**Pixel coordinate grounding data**

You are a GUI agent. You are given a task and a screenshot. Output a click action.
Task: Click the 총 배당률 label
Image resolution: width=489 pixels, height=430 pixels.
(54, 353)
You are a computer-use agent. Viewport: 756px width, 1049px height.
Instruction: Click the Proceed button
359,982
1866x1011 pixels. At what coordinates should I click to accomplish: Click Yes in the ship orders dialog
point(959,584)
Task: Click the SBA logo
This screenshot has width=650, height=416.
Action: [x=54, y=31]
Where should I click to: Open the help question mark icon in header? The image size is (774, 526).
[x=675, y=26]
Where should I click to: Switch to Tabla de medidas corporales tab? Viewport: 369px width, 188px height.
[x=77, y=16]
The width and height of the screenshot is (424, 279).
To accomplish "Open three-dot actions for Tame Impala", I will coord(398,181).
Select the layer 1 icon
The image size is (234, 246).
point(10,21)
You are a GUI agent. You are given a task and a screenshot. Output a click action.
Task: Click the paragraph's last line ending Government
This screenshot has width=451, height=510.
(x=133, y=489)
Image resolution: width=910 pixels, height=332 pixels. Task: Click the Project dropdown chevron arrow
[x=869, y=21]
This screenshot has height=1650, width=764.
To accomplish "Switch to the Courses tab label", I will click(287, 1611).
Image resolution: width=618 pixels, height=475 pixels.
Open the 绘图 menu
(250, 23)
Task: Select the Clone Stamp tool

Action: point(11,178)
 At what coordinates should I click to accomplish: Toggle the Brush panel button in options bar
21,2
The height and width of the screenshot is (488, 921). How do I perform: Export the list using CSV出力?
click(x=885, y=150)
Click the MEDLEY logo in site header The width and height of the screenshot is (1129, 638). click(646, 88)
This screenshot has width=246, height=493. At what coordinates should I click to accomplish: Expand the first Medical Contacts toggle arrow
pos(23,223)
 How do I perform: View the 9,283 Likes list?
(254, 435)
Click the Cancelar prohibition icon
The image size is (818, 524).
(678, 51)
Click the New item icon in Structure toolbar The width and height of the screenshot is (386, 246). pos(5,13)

**Assignment**
The word to look for is "label"; copy out every line of the entries that holds it.

**Task answer**
Task: Click the 총 배당률 label
To accomplish "Switch to the Courses tab label", I will click(287, 1611).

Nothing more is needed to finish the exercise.